> _AIM OF THE TASK_:
Carry on the forum post about the demolished gates, starting after its final sentence.

Originally posted by Aelfgifu
You seem to assume that the fact these gates were landmarks or monuments must in itself have been a reason to consider to preserve them in spite of them having become redundant or even bothersome. |
You're assuming I'm assuming!
I don't think you can have quite got the meaning of my first two posts... I didn't assume any such thing: according to Wikipedia, most of the gates were knocked down and rebuilt in stone (which in itself must have been costly and laborious) in the late 1600s, just one hundred years before they were destroyed. At this point, they were already redundant, and according to contemporary accounts seem to have been wanted
just as landmarks. This can also be seen by the series of prints commissioned of them soon after: they were already a source of civic (and maybe national?) pride it seems.
They were also widened... at a time when it was already acknowledged that they had outlived their function.

Pixel coordinate grounding entries
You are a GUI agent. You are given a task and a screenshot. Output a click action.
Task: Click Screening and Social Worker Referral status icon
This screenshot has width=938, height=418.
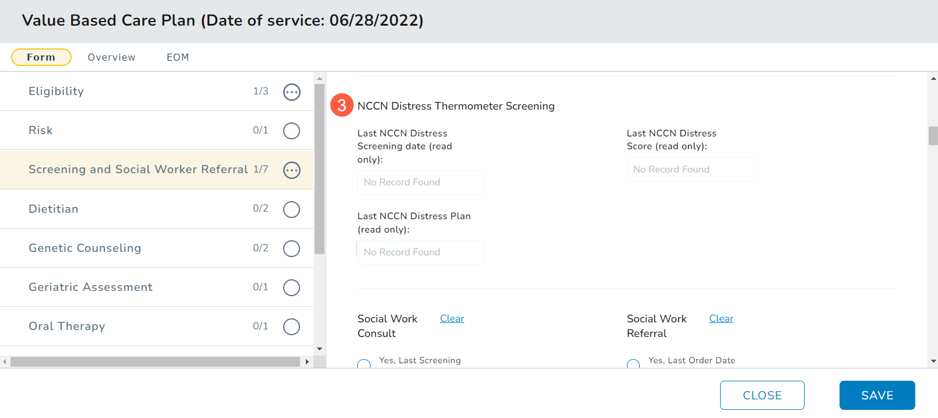[x=291, y=170]
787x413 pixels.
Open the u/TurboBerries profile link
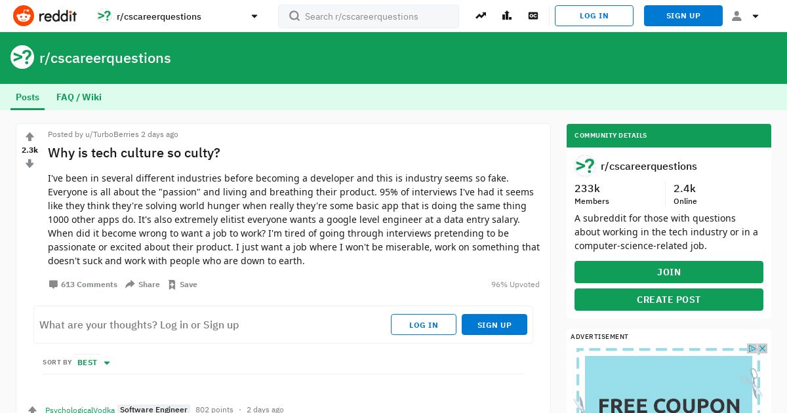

> _ANSWER_:
Given the illogical and impractical aspect of that last fact, and also given that their use as hospitals, prisons and other randomly assigned and historical functions was being continued, there must have been some debate. It's that hundred years plus of debate as to the legitimacy of rebuilding such useless artefacts between the landowners, lawmakers, traders and whatever passed for town planners in those days that I'm interested in, and how it came to be eventually (a mere hundred years later) that they were deemed totally disposable.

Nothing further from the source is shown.